Decía Sartorius que a él le condenaron a ocho años de cárcel
por repartir octavillas políticas. Hoy en día esa es una actividad legal,
siempre que tengas un permiso municipal. Pero, si no lo tienes, lo máximo que
puede pasar es que te las requisen, o que sufras una sanción económica. Pero, ¿Es
tan idílica la situación? No voy a calificarla yo, pero, cuando existe una “Ley
mordaza”, los humoristas son perseguidos judicialmente, los titiriteros son
detenidos, y los llamados “delitos de odio” son tan indefinidos que casi
cualquier crítica puede considerarse como tal, no creo que sea el tiempo
presente un dechado de libertades personales.
Sin embargo, siendo grave el deterioro de los derechos civiles
(de los sociales ya he hablado múltiples veces), es más grave aún, a mi
parecer, la vulneración sistemática del principio de voluntad del llamado pueblo soberano.
Una democracia parlamentaria representativa, como,
nominalmente, es la nuestra, tiene que basarse en que el Ejecutivo tiene que
responder ante los parlamentarios, que son la representación del pueblo. Por
tanto, si la opinión del Ejecutivo prevalece sobre los parlamentarios, e,
incluso, si éste desoye clamorosamente los dictámenes que emanan del pueblo a
través de sus representantes, se diga lo que se diga, se disfrace como se
disfrace, se excuse en lo que se excuse, la forma de gobierno no es una Democracia
representativa, ya que el Ejecutivo no tiene en cuenta a los representados, y la
forma de Gobierno se convierte, en simple y llanamente, en una
Dictadura.
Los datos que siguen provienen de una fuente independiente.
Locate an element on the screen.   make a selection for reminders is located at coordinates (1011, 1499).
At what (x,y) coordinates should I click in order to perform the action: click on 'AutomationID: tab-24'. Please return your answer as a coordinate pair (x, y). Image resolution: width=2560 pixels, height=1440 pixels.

Dictadura que podemos llamar atípica, ya que está sujeta a
elecciones periódicas, que no es sangrienta, cuya represión está limitada, y
que mantiene una mayoría de las libertades personales, pero que no respeta la
voluntad de los representados.
¿Cuántas decisiones del Congreso de Diputados no se han
llegado a plasmar, unas por cuestiones de estabilidad parlamentaria, y otras por
diferentes causas que, al fin y al cabo, sólo eran triquiñuelas legales para no
aceptarlas?
Pero, además de esta razón, que ya es lo suficientemente
grave, está la no asunción sistemática de responsabilidades políticas ante
hechos cuestionables, cuando no
directamente delictivos ¿Alguien concibe un gobierno británico con el partido
que le da apoyo siendo juzgado por beneficiarse a título económico?, ¿Alguien
piensa que un partido francés se podría mantener en el Gobierno tras múltiples
acusaciones de financiación ilegal de sus campañas electorales? En serio se
puede creer que en cualquiera de los Países Escandinavos se hubiese investigado
al Gobierno por un tema penal, y si hubiese tardado más de un segundo en
dimitir la oposición en pleno no hubiese tomado las medidas legales señaladas
en la constitución del país para echarlos a patadas.
Vivimos en una Dictadura, o, si quieren, en una
“Dictablanda”, como se le denominó al régimen que substituyó al del General
Primo de Rivera, pero en un país donde no se respetan las decisiones del
Parlamento, salvo que éstas sean beneficiosas para el PP y su Gobierno. Sin
embargo, no hay que echarle toda la responsabilidad a este último partido, tan
culpable como ellos son el resto de las asociaciones políticas que, por
intereses partidistas, no ponen coto a la anómala situación. Y, en última
instancia, somos responsables todos los votantes que no exigimos que, de una
vez por todas, se acabe con la corrupción que nos arruina económica y éticamente.